Central Intelligence Agency Jobs
The Central Intelligence Agency (CIA) is an independent U.S. Government agency responsible for providing national security intelligence to senior U.S. policymakers. Agency representatives are always looking for new, young blood to fill available CIA jobs. So the official agency mission statement is stated above, but the mystery surrounding the organization almost seems to lift it to legendary status.
Those of us who have never been inside the agency’s headquarters in Langley, Virginia, have images of Boris and Natasha-esque, trench-coat-wearing spies leaping from pillar to pillar as they make their way through the building, or of clandestine meetings in lead-lined rooms where the fate of the world is decided before lunch. In reality, the CIA is filled with ordinary people performing a vast range of job functions.

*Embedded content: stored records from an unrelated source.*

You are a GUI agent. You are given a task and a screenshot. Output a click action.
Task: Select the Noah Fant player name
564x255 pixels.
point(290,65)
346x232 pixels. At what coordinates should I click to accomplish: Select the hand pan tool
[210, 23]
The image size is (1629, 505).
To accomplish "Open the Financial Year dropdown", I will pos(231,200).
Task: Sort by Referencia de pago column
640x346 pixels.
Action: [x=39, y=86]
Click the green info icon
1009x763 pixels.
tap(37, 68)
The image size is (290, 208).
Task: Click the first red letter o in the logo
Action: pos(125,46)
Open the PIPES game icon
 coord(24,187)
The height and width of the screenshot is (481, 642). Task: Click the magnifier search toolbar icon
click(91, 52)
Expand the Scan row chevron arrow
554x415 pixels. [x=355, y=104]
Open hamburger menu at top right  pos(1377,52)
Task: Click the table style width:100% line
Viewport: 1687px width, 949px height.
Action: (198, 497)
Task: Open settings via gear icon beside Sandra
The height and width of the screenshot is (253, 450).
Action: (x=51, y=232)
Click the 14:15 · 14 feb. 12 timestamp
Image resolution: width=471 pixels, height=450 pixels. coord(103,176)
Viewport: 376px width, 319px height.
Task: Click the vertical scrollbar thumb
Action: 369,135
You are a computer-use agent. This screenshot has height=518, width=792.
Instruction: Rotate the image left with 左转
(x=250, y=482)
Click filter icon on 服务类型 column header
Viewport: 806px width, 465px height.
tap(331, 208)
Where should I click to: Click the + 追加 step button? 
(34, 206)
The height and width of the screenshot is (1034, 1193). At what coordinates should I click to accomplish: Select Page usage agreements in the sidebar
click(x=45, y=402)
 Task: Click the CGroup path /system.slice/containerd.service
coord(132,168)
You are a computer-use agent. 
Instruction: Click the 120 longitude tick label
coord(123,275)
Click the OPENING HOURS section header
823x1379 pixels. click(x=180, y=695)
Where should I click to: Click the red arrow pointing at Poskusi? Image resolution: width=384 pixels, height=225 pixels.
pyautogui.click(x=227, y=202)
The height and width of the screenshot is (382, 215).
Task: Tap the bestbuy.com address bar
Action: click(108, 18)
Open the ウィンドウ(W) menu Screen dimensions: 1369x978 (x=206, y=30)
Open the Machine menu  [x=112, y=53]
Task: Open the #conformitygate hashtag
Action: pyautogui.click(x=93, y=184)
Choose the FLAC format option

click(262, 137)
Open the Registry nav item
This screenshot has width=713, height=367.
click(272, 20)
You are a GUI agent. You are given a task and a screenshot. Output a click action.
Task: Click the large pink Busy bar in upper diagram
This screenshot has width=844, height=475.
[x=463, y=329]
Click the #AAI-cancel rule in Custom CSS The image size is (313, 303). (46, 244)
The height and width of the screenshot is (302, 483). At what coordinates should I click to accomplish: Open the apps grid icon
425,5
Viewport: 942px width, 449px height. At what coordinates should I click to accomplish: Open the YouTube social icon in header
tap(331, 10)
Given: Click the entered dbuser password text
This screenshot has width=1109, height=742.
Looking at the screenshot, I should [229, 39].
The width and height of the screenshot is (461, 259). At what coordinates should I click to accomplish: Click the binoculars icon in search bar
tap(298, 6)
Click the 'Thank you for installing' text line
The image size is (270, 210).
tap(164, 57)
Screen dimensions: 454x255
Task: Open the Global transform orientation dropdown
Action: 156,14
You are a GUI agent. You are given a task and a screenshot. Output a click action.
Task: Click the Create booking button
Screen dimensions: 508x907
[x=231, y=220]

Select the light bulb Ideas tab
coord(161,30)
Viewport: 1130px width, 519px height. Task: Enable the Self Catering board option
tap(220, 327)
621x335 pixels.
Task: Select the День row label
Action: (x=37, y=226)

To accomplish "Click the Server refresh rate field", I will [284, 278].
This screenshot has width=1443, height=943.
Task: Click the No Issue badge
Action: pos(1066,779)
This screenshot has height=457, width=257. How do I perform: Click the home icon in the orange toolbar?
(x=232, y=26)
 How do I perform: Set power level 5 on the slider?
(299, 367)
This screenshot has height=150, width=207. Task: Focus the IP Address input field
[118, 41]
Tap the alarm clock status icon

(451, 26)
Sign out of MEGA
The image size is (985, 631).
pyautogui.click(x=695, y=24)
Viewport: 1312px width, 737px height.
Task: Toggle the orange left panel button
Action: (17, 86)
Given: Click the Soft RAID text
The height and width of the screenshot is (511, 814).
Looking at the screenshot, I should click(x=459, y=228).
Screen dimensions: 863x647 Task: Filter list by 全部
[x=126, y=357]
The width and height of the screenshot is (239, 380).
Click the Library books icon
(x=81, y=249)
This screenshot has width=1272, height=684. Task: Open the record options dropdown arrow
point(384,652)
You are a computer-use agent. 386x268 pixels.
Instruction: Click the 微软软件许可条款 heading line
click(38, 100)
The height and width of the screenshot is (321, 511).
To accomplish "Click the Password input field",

Although they probably wear trenchcoats in the rain (just like the rest of us), it would be difficult to go about the business of collecting intelligence if you had to lurk behind pillars all day.
The CIA has an excellent website with pictures of the grounds and portions of the lobby. They are understandably obscure about the numbers of employees and the exact nature of the work-but that’s all part of the allure, isn’t it? In a nutshell, this is what they do: the CIA gathers information for the President and other senior U.S. government policymakers. The CIA is not a law enforcement agency. They do not shape policy. They do not tell the Pentagon what to do. They collect data, analyze it, look for trends, and present it to others. In order to do this, senior government officials have to identify an area about which they need more information.
For example, the President might direct the CIA to gather information about possible terrorist threats to the U.S. Then, the CIA would use its intelligence-gathering network to find clues about this subject. Translators provide information from foreign newspapers, magazines and TV shows. Satellites take detailed pictures from their orbit over the earth, and analysts look for clues in the images. Signals analysts work to decode secret messages, and operations officers try to get foreigners to share sensitive information about their native lands.